Institute of Translational Medicine, Key Laboratory of Cell Biology of Ministry of Public Health, Key Laboratory of Medical Cell Biology of Ministry of Education, Liaoning Province Collaborative Innovation Center of Aging Related Disease Diagnosis and Treatment and Prevention, China Medical University, Shenyang, China.
Department of Experimental Oncology and Animal Center, Key Laboratory of Research and Application of Animal Models for Environmental and Metabolic Diseases, Shengjing Hospital of China Medical University, Shenyang, China.
EMBO J. 2020 May 18;39(10):e103111. doi: 10.15252/embj.2019103111. Epub 2020 Mar 18.

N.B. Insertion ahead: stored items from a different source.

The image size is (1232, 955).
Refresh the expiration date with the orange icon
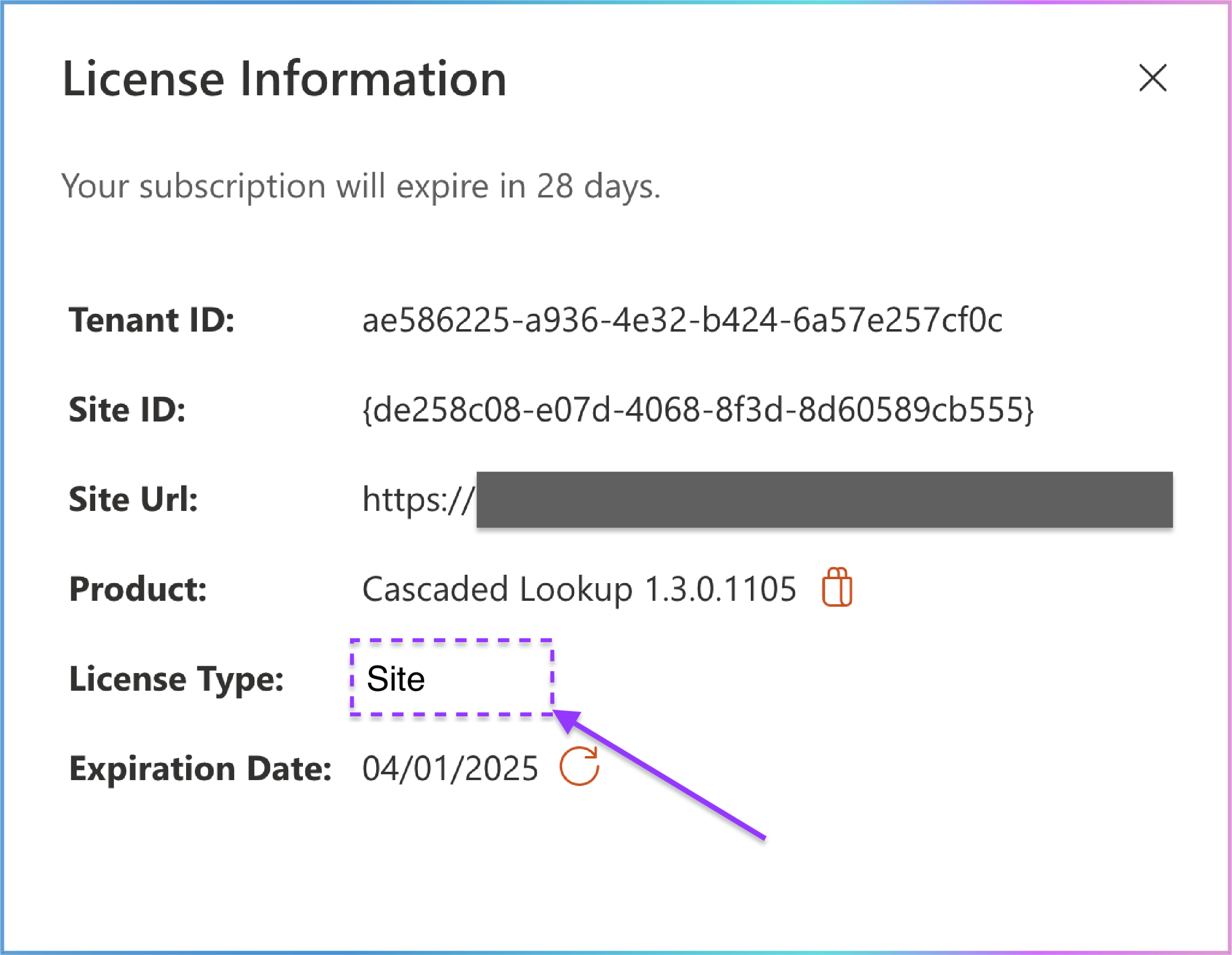point(579,766)
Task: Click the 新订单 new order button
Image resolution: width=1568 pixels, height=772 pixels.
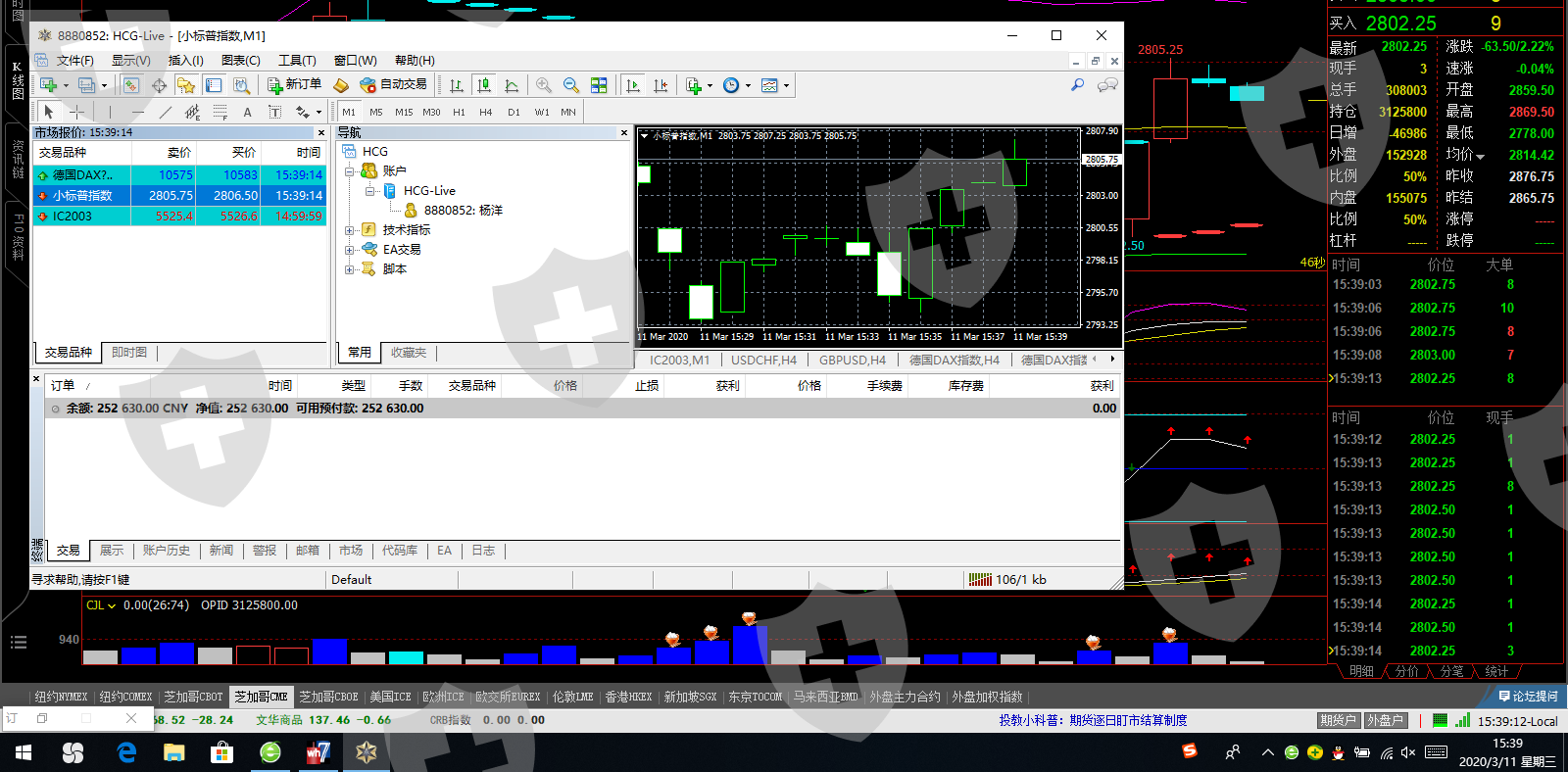Action: (295, 85)
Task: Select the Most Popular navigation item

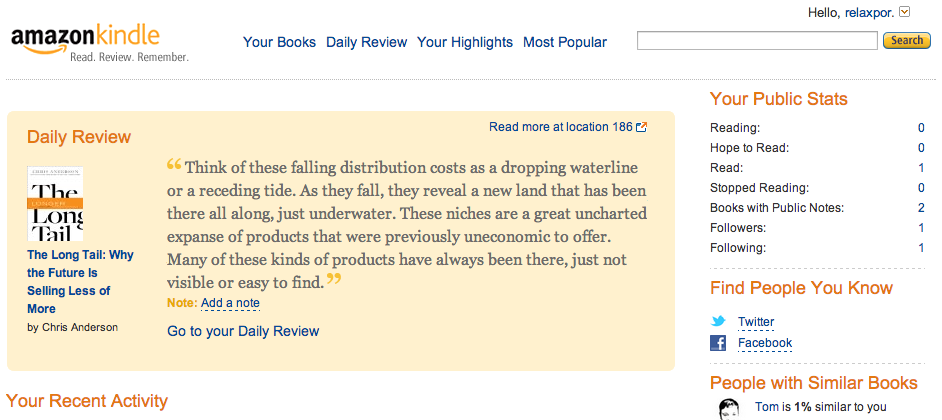Action: pos(564,42)
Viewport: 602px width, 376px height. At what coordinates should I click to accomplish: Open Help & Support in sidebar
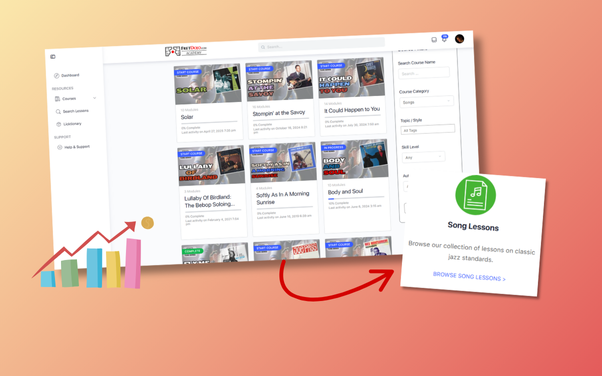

The homeostatic link between oxidative stress and autophagy plays an important role in cellular responses to a wide variety of physiological and pathological conditions. However, the regulatory pathway and outcomes remain incompletely understood. Here, we show that reactive oxygen species (ROS) function as signaling molecules that regulate autophagy through ataxia-telangiectasia mutated (ATM) and cell cycle checkpoint kinase 2 (CHK2), a DNA damage response (DDR) pathway activated during metabolic and hypoxic stress. We report that CHK2 binds to and phosphorylates Beclin 1 at Ser90/Ser93, thereby impairing Beclin 1-Bcl-2 autophagy-regulatory complex formation in a ROS-dependent fashion. We further demonstrate that CHK2-mediated autophagy has an unexpected role in reducing ROS levels via the removal of damaged mitochondria, which is required for cell survival under stress conditions. Finally, CHK2 mice display aggravated infarct phenotypes and reduced Beclin 1 p-Ser90/Ser93 in a cerebral stroke model, suggesting an in vivo role of CHK2-induced autophagy in cell survival. Taken together, these results indicate that the ROS-ATM-CHK2-Beclin 1-autophagy axis serves as a physiological adaptation pathway that protects cells exposed to pathological conditions from stress-induced tissue damage.
氧化应激与自噬之间的内稳态联系在细胞对各种生理和病理条件的反应中起着重要作用。然而,调节途径和结果仍不完全清楚。在这里,我们表明活性氧 (ROS) 作为信号分子,通过共济失调毛细血管扩张突变 (ATM) 和细胞周期检查点激酶 2 (CHK2) 调节自噬,ATM 和 CHK2 是代谢和缺氧应激期间激活的 DNA 损伤反应 (DDR) 途径。我们报告说 CHK2 结合并磷酸化 Beclin 1 上的 Ser90/Ser93,从而以 ROS 依赖性方式破坏 Beclin 1-Bcl-2 自噬调节复合物的形成。我们进一步证明,CHK2 介导的自噬通过去除受损线粒体在降低 ROS 水平方面具有意想不到的作用,这是细胞在应激条件下存活所必需的。最后,在脑卒中风模型中,CHK2 小鼠表现出加重的梗死表型和减少的 Beclin 1 p-Ser90/Ser93,表明 CHK2 诱导的自噬在细胞存活中的体内作用。总之,这些结果表明 ROS-ATM-CHK2-Beclin 1-自噬轴是一种生理适应途径,可保护暴露于病理条件下的细胞免受应激引起的组织损伤。